### EXCERPTED DATA

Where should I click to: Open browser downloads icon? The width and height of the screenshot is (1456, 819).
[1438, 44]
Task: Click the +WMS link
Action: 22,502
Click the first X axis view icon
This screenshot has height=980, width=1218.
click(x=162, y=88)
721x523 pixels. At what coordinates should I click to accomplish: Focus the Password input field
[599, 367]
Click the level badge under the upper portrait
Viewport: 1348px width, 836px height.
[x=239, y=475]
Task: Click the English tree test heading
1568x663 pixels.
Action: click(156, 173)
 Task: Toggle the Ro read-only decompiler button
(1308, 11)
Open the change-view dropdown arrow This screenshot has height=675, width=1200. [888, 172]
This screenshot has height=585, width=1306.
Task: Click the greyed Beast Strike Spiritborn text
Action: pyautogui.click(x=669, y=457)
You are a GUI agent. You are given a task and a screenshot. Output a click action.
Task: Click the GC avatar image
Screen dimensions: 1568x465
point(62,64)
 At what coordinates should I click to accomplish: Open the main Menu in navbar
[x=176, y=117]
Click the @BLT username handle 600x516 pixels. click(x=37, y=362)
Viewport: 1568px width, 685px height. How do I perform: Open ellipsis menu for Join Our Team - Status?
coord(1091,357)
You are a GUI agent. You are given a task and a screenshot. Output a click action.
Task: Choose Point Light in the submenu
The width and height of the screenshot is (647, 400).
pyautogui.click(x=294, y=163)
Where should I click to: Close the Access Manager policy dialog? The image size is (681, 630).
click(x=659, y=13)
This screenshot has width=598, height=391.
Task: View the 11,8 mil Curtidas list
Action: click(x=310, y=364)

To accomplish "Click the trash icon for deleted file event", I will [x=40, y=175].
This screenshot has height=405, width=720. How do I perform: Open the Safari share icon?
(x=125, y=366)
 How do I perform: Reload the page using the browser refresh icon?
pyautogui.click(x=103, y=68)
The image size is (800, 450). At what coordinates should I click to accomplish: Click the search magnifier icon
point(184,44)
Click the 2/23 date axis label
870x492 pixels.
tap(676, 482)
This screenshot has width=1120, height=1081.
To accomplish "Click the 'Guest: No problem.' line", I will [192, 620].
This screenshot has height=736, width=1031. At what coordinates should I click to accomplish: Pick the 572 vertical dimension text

### EXERCISE DIRECTIONS
Can you swap every "How do I perform" in the listing above for "How can I carry out" and give the listing again with nothing else changed?

### CORRECT RESULT
Where should I click to: Open browser downloads icon? The width and height of the screenshot is (1456, 819).
[1438, 44]
Task: Click the +WMS link
Action: 22,502
Click the first X axis view icon
This screenshot has height=980, width=1218.
click(x=162, y=88)
721x523 pixels. At what coordinates should I click to accomplish: Focus the Password input field
[599, 367]
Click the level badge under the upper portrait
Viewport: 1348px width, 836px height.
[x=239, y=475]
Task: Click the English tree test heading
1568x663 pixels.
Action: click(156, 173)
 Task: Toggle the Ro read-only decompiler button
(1308, 11)
Open the change-view dropdown arrow This screenshot has height=675, width=1200. [888, 172]
This screenshot has height=585, width=1306.
Task: Click the greyed Beast Strike Spiritborn text
Action: pyautogui.click(x=669, y=457)
You are a GUI agent. You are given a task and a screenshot. Output a click action.
Task: Click the GC avatar image
Screen dimensions: 1568x465
point(62,64)
 At what coordinates should I click to accomplish: Open the main Menu in navbar
[x=176, y=117]
Click the @BLT username handle 600x516 pixels. click(x=37, y=362)
Viewport: 1568px width, 685px height. How can I carry out: Open ellipsis menu for Join Our Team - Status?
coord(1091,357)
You are a GUI agent. You are given a task and a screenshot. Output a click action.
Task: Choose Point Light in the submenu
The width and height of the screenshot is (647, 400).
pyautogui.click(x=294, y=163)
Where should I click to: Close the Access Manager policy dialog? The image size is (681, 630).
click(x=659, y=13)
This screenshot has width=598, height=391.
Task: View the 11,8 mil Curtidas list
Action: click(x=310, y=364)

To accomplish "Click the trash icon for deleted file event", I will [x=40, y=175].
This screenshot has height=405, width=720. How can I carry out: Open the Safari share icon?
(x=125, y=366)
 How can I carry out: Reload the page using the browser refresh icon?
pyautogui.click(x=103, y=68)
The image size is (800, 450). At what coordinates should I click to accomplish: Click the search magnifier icon
point(184,44)
Click the 2/23 date axis label
870x492 pixels.
tap(676, 482)
This screenshot has width=1120, height=1081.
To accomplish "Click the 'Guest: No problem.' line", I will [192, 620].
This screenshot has height=736, width=1031. At what coordinates should I click to accomplish: Pick the 572 vertical dimension text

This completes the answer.